*** EXCERPTED TEXT ***

From the pages of the Capitol Journal of Pierre, S. Dakota.


Dakota life : Branding a rodeo, building a family 


by Lance Nixon

Jun 25, 2015

 

And it happened to Billy Maher – a tall, thin horse catcher, horse trader and poker player. He’d been sitting in on a poker game in a box car over by Hitchcock.
“They would drive these horses into a box car and they would ship them out,” one of his sons, Pierre attorney Tom M. Maher said.
“It was in a wooden box car the cattle rode in, they were just in there out of the wind, playing poker. A couple robbers slid open the railroad car door. There were at least two of them. They had bandannas on. They said, ‘Up against the wall, all of you up against the wall.’ So he reached over and he grabbed his pile of money. He had it in his right hand. He was tall – he was as tall as me. And they said, ‘Hands up.’ So he stretched up and there was a board up there and he slid his money on top of that board. And they came through one by one, they were taking their watches and everything they had. They jammed a gun right in his ribs and said, ‘OK, Slim, give us your money.’ He said, ‘I’m all tapped out.’ And they went on – he saved his money.”
Fire and snow
A good thing, because he needed the cash.
Bill Maher been working at trading horses but probably planning in his head what else he could do with horses; but things were against them. His dad and one brother, Myron, left Athol, South Dakota, and went to Eagle Butte, son Bill Maher Jr. recalled.
“They built this lean-to out of a piece of tin on the side of a hill. And they lived in that and gathered some wild horses and traded for horses.

*** DATASET ***

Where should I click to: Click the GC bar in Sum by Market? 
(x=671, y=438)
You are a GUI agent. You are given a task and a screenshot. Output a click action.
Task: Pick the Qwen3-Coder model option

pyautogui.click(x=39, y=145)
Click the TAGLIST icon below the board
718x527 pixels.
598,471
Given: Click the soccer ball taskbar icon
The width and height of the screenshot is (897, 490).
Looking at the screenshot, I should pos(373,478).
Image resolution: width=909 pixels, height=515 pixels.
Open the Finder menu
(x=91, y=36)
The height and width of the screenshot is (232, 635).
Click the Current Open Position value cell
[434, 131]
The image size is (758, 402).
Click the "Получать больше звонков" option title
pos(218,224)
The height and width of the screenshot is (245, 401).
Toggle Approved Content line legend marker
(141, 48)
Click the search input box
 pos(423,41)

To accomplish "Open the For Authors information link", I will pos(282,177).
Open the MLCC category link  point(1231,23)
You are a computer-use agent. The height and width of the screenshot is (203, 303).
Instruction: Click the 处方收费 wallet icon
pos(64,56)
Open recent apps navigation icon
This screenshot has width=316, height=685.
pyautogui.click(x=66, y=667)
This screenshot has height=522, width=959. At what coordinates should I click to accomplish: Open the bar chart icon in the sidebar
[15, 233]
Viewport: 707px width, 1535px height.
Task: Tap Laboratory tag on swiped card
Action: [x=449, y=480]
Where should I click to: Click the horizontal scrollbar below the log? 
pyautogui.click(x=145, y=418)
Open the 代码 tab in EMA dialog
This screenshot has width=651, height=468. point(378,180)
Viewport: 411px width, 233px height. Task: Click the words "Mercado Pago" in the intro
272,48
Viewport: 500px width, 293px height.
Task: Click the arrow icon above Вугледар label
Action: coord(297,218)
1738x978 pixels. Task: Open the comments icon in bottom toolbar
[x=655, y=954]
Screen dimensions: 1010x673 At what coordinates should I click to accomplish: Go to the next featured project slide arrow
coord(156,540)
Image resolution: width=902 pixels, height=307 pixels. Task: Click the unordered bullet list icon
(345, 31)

***

**JOBS**.
1. According to the Dakota life article, where was the poker game that Billy Maher had been sitting in on?
2. Translate this sentence from the Dakota life article into Spanish: "They had bandannas on."
3. Do these statements agree with the Dakota life article? (a) Billy Maher handed his money over to the robbers. (b) The robbers wore bandannas. (c) Only one robber came to the box car.

**RESULTS IN ORDER**.
1. In a box car over by Hitchcock.

2. Llevaban bandanas puestas.

3.
(a) No: "he slid his money on top of that board" and "he saved his money."
(b) Yes: "They had bandannas on."
(c) No: "There were at least two of them."